Task set:
**A)** Reproduce the passage of the case summary that begins with the words "State v. Juan" and ends with "Stat. § 54-56d(m).", substituting "dispositional hearing" for "disposition hearing".
**B)** Answer the following questions using the case summary:
(i) On what date did the incident connected with the charges occur?
(ii) Which justice wrote the unanimous opinion?
(iii) How old was the respondent at the time of the incident?

Provided text:
..........

State v. Juan L.

Connecticut Supreme Court

May 19, 2009

291 Conn. 556

 

The sole issue decided by the Connecticut Supreme court in Juan L. was the interpretation of whether Conn. Gen. Stat. § 54-56d, which governs the commitment or release of criminal defendants who are not competent to stand trial, applies in the Superior Court for Juvenile Matters (juvenile court). The court answered that question with a resounding yes – and agreed with the state’s argument on appeal and remanded the case back to the trial court for a disposition hearing pursuant to Conn. Gen. Stat. § 54-56d(m).

The brief facts of the case are the respondent, Juan L., was charged with sexual assault in the third degree, risk of injury to a child, and unlawful restraint in the first degree in connection with an incident that occurred on April 15, 2007 while he was 14 years old. In its examination of Juan’s competency, the trial court ordered an evaluation by a psychiatrist, and after a competency hearing held pursuant to Conn. Gen. Stat. § 54-56d(e), the court found that Juan was not competent to stand trial, and there was “no substantial probability that [he] will regain competence [within the] maximum period allowed by the law.” The court then raised the question of whether it had authority to transfer Juan to the custody of either the Department of Mental Retardation (“DMR”) (now Developmental Services) or the Department of Children and Families (“DCF”). The trial court concluded that § 54-56d (m) (the transfer statute) did not apply to the delinquency proceedings because it does not contain the word “juvenile” and references to DCF (in the statute) pertained to persons whose cases are handled by the adult criminal courts, but remain under DCF’s statutory jurisdiction. Because of the finding of “incompetence” which was “not restorable” (even with the likelihood of services), the court determined it was not in the child’s best interest to continue the delinquency proceedings and it dismissed the case.

On appeal, the court agreed with the state’s contention that the trial court improperly concluded that the transfer statute does not apply to juvenile delinquency proceedings. Justice Norcott, in a unanimous opinion, opined that § 54-56d(m) was not self-inclusive, clear and unambiguous when viewed in the complete context of the “unambiguous” statutory framework” providing that criminal and juvenile proceedings are governed by separate procedures. Using “extratextual sources” (i.e. legislative history), the court concluded that the juvenile justice system promoted prevention and therapeutic efforts which were best exemplified by the services offered by DMR and DCF. As a result, the legislature’s vision for a “juvenile justice system that encompasses the continued monitoring and treatment of juveniles who appear to pose a risk to themselves or their communities, but are incompetent to stand trial” were best addressed through the transfer mechanism contained in § 54-56d.

..........

Dataset excerpts:
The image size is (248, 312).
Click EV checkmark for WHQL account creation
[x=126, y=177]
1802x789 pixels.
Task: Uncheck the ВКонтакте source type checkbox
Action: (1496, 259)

..........

Numbered answers:
**A)**
State v. Juan L.

Connecticut Supreme Court

May 19, 2009

291 Conn. 556

 

The sole issue decided by the Connecticut Supreme court in Juan L. was the interpretation of whether Conn. Gen. Stat. § 54-56d, which governs the commitment or release of criminal defendants who are not competent to stand trial, applies in the Superior Court for Juvenile Matters (juvenile court). The court answered that question with a resounding yes – and agreed with the state’s argument on appeal and remanded the case back to the trial court for a dispositional hearing pursuant to Conn. Gen. Stat. § 54-56d(m).

**B)**
(i) April 15, 2007
(ii) Justice Norcott
(iii) 14 years old